Quote the data below from the line with "Given: Select the Ges. Std. column header" up to and including the line with "The image size is (2051, 1083).", leaving the pictures out of your answer.

Records to process →
__________________________________________________
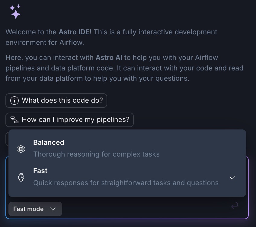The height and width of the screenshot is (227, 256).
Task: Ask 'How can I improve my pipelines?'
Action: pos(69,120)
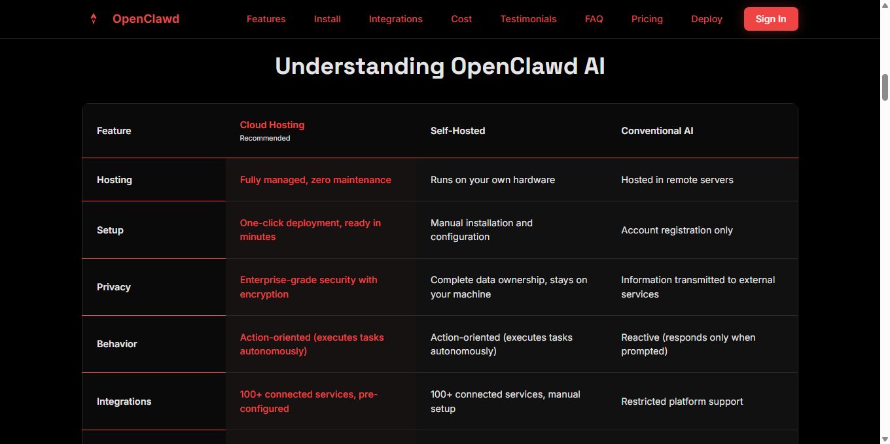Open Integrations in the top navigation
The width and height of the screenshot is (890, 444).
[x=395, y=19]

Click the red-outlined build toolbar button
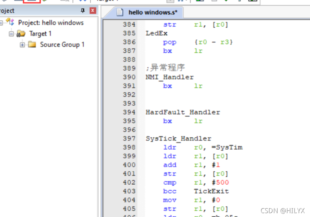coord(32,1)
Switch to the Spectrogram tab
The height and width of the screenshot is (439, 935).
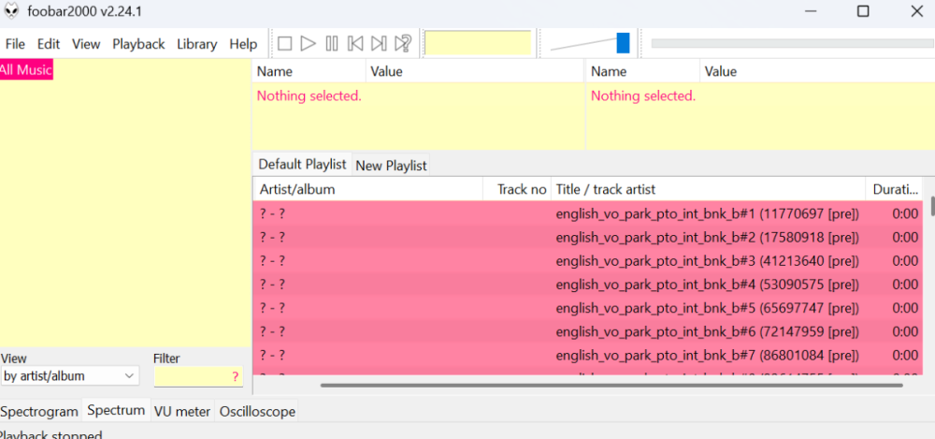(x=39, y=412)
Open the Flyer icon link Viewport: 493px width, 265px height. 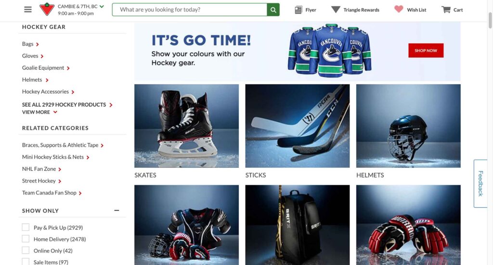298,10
__________________________________________________
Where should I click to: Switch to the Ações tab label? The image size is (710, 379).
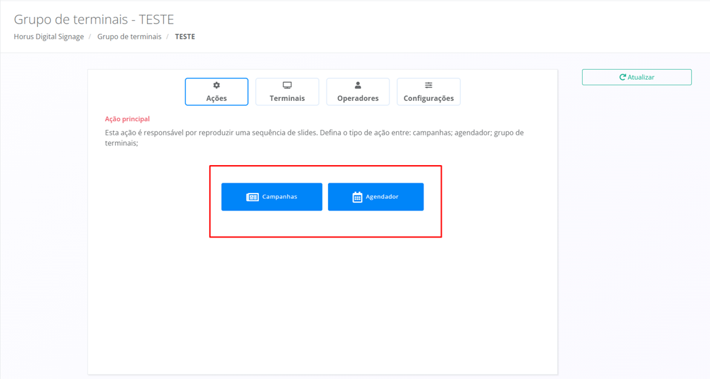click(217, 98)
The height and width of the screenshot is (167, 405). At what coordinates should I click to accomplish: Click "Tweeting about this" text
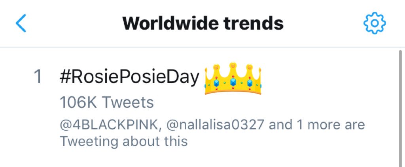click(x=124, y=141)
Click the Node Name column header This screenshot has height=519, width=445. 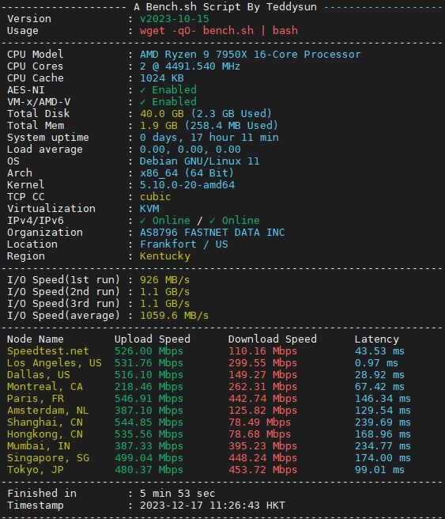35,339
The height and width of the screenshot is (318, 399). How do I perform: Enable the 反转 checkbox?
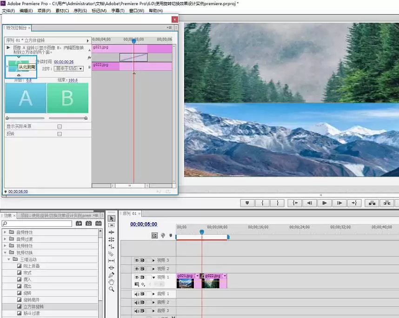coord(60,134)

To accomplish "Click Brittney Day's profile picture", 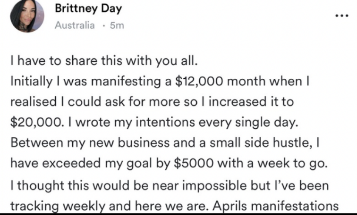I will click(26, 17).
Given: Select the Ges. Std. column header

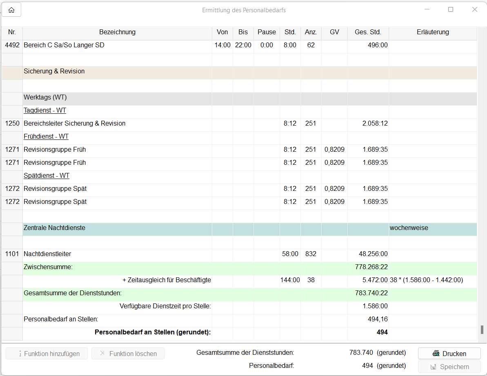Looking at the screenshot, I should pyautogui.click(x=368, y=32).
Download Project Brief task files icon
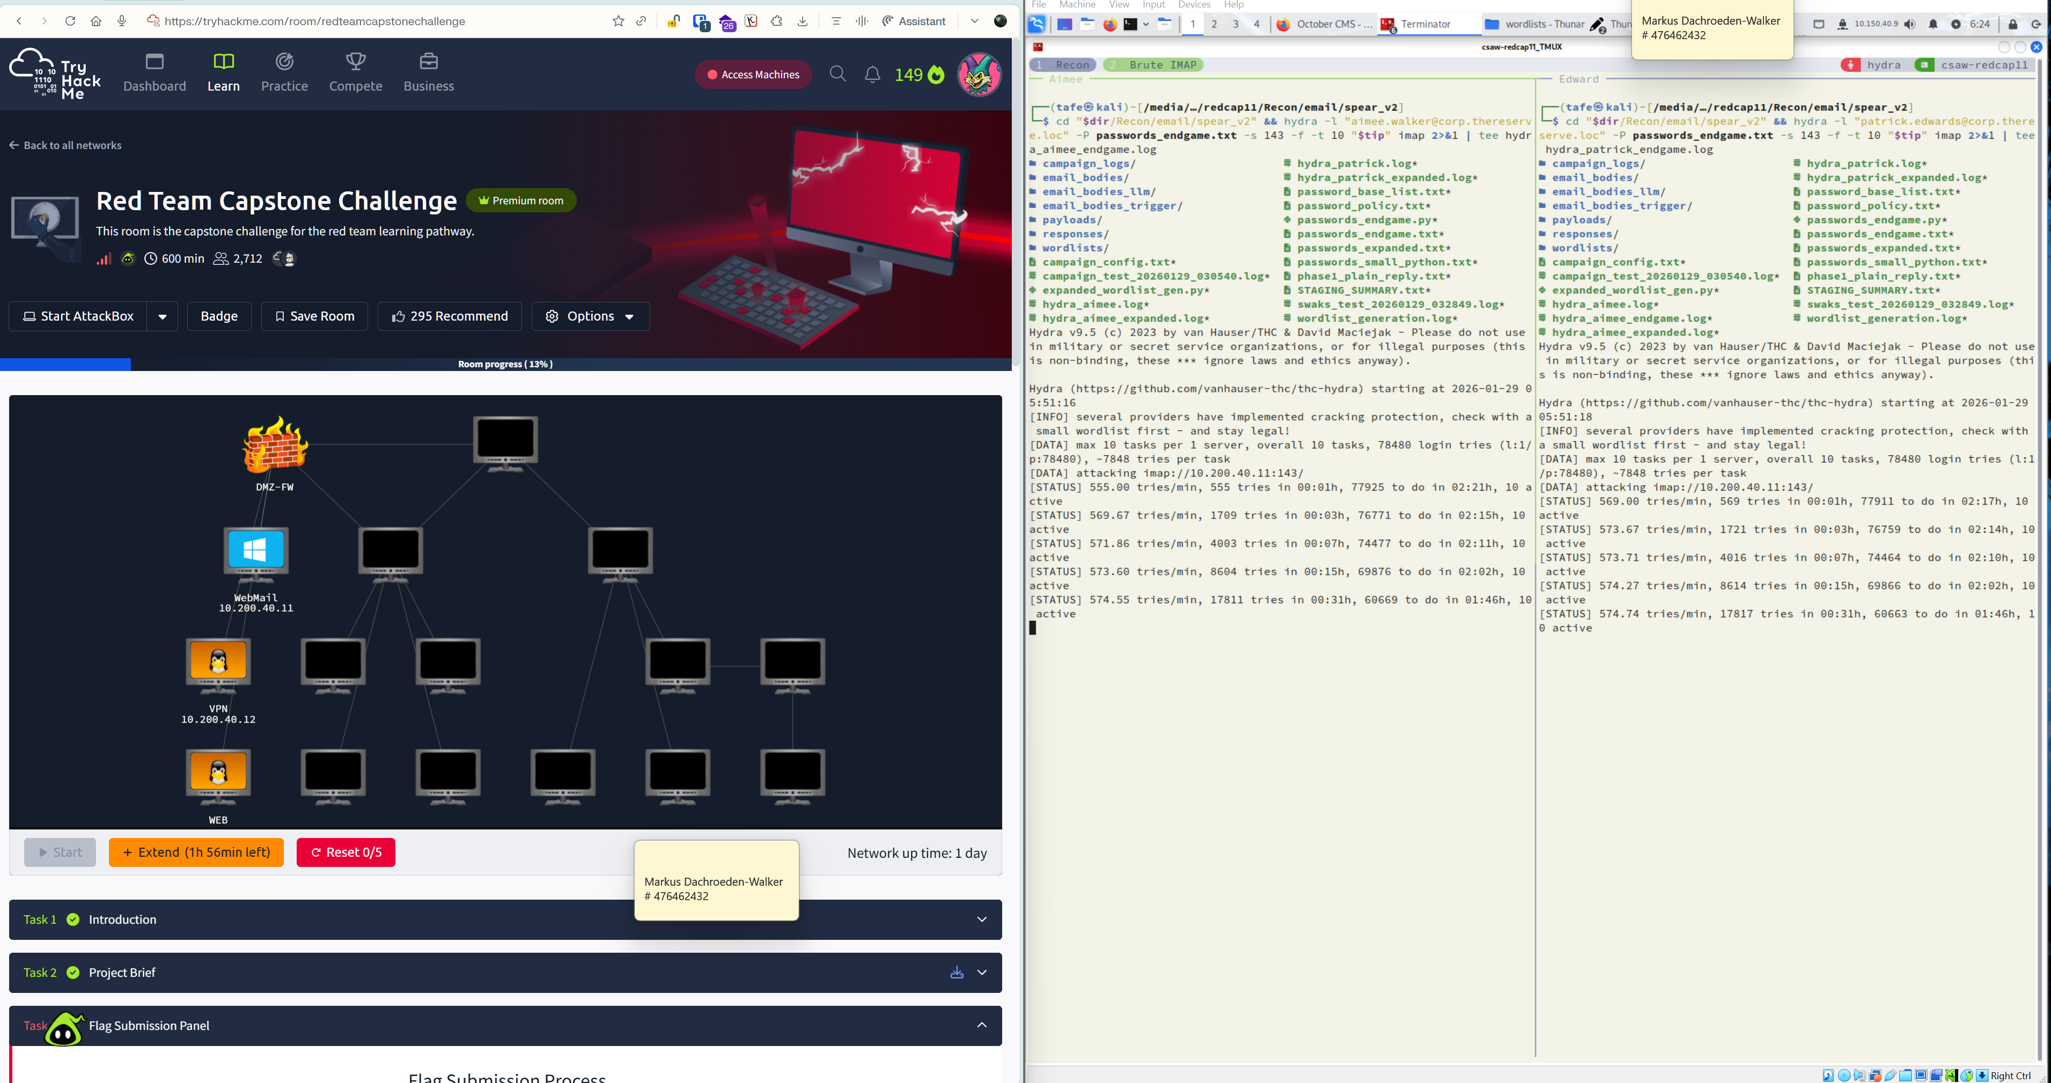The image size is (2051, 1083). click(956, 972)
__________________________________________________
Problem solution →
Given: Select the Ges. Std. column header

Looking at the screenshot, I should pyautogui.click(x=368, y=32).
Download Project Brief task files icon
The image size is (2051, 1083). click(956, 972)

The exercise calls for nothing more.